Australia’s public export finance institution has conditionally approved the first loans to be rolled out under a financing scheme to develop the country’s critical mineral sector.

Export Finance Australia (EFA) has offered two loans worth a total of A$239mn (US$170mn) to two companies developing graphite processing projects for the supply chains of electric vehicle batteries.

Australia and allies such as the US, Japan and India are keen to bolster their roles in electric vehicle supply chains to make them less dependent on China.

While Australia has large known deposits of some critical minerals, it has negligible downstream processing capacity.

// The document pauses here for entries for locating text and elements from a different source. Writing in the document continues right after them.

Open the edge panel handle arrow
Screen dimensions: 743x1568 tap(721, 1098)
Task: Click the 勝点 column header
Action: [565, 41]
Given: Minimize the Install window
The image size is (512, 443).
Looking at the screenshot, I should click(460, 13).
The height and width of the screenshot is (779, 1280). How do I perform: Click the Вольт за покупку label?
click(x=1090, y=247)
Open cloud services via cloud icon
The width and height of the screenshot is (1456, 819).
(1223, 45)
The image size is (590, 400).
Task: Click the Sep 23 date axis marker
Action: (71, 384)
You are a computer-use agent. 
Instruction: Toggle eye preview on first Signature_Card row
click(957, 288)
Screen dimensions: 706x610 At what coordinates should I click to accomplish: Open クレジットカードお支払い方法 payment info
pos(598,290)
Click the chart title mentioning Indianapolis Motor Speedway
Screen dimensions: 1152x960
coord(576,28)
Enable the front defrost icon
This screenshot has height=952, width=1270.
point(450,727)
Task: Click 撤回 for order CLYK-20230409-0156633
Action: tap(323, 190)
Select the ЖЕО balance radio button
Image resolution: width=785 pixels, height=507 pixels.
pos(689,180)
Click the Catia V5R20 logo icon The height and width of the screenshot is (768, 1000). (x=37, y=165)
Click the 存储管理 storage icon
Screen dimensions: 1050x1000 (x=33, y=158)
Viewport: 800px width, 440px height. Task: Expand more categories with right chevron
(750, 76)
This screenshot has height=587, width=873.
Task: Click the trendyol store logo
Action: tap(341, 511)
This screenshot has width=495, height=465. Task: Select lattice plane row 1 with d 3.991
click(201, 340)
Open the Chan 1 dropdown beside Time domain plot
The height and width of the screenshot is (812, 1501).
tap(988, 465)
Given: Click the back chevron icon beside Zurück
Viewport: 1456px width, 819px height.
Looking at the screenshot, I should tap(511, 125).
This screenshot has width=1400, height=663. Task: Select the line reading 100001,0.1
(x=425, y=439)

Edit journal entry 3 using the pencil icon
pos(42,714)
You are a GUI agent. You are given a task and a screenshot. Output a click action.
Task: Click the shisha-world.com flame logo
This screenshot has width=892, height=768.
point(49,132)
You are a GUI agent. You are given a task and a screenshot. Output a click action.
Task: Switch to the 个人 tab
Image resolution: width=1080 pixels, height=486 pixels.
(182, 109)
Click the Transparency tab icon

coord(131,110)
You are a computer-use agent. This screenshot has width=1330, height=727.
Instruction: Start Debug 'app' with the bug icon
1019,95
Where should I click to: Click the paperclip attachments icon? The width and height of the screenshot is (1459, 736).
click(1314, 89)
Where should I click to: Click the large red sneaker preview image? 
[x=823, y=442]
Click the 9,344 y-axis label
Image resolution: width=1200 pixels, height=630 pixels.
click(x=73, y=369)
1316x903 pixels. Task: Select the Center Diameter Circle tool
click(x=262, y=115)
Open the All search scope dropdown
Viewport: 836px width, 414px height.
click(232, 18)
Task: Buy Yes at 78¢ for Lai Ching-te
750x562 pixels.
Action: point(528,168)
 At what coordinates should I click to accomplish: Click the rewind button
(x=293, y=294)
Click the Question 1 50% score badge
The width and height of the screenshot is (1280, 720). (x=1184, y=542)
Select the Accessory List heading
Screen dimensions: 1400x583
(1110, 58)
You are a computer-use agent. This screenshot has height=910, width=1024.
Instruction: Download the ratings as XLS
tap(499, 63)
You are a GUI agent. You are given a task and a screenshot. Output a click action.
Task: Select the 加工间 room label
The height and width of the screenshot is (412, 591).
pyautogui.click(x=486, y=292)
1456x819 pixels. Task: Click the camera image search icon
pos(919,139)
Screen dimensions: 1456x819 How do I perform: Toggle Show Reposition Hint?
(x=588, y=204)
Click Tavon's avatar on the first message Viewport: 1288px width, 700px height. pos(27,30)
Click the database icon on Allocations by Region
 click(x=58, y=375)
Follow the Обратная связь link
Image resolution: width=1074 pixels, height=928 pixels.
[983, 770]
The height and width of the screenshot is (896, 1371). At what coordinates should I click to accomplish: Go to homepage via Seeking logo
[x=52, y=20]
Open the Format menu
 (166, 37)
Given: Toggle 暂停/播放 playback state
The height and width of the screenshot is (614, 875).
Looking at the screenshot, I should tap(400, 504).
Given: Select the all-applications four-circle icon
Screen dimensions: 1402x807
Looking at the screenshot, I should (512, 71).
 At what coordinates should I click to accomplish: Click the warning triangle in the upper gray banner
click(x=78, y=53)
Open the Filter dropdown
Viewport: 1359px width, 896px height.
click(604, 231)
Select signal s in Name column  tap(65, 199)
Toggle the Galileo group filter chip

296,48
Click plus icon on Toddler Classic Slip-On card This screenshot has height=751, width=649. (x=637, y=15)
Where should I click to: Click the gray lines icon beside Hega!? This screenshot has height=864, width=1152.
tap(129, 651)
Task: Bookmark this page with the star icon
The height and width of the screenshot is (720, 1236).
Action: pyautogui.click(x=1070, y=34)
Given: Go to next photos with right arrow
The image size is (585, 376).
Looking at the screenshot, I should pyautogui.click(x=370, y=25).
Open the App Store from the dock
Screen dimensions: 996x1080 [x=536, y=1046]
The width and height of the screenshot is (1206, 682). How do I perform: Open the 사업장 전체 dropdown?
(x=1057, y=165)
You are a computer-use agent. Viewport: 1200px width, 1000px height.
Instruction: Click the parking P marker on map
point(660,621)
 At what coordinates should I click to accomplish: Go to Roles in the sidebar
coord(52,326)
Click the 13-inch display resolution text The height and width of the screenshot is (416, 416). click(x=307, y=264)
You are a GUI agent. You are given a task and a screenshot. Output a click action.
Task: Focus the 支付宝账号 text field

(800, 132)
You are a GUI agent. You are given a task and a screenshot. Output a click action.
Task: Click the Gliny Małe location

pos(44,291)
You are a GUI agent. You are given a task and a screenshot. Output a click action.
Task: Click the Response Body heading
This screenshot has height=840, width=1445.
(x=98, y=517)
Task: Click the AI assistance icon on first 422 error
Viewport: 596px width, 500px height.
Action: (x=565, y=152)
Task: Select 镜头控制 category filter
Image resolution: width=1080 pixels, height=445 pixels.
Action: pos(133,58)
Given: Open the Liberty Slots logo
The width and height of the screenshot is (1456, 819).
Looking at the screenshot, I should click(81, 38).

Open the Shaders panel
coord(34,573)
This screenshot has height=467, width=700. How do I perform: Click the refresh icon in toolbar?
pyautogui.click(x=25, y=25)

The A$2bn facility announced in October last year is designed to help critical mineral producers “get established so they can link up with others in our supply chains in a free and open Indo-Pacific”, Australian prime minister Scott Morrison said at the time.

“The government’s support for these projects… is a clear demonstration of our faith in the potential of Australia’s critical minerals sector,” says Australian trade minister Dan Tehan.

“At a time of booming global demand for smartphones, electric vehicles and other technologies this commitment from the Australian government positions Australia strongly into the future in the critical minerals sector.”

Both loans are provided by EFA under its national interest account, meaning that while they are administered by the agency, the federal government receives all the income from the loans and carries the risk.

Renascor, a company based in the state of South Australia, is set to borrow A$185mn under the arrangement for its Siviour graphite project, which includes both graphite mining and production of battery anode material for export to manufacturers in Asia. The loan covers most of the project’s expected capital expenditure of A$204mn.

The company has signed non-binding offtake agreements with importers in China, Japan and South Korea and expects to make a final investment decision on the project this quarter, according to a securities filing. Construction is planned for next year and production is slated for 2024.

Renascor’s managing director David Christensen says the loan will help “develop a world class, globally competitive downstream processing capability in a critical mineral that is fundamental to the development of the electric vehicle revolution”.

EcoGraf, based in the state of Western Australia, is set to borrow up to US$40mn under the facility to fund the expansion of its battery anode production facility, with plans for future production of 20,000 tonnes per year.

EcoGraf has signed a non-binding offtake agreement with South Korean conglomerate Posco.

Both loans are conditional on EFA’s due diligence and other obligations by both companies, while EcoGraf’s is also tied to the completion of its existing, smaller production facility.

The loans were fully funded by the Australian government without participation from commercial lenders.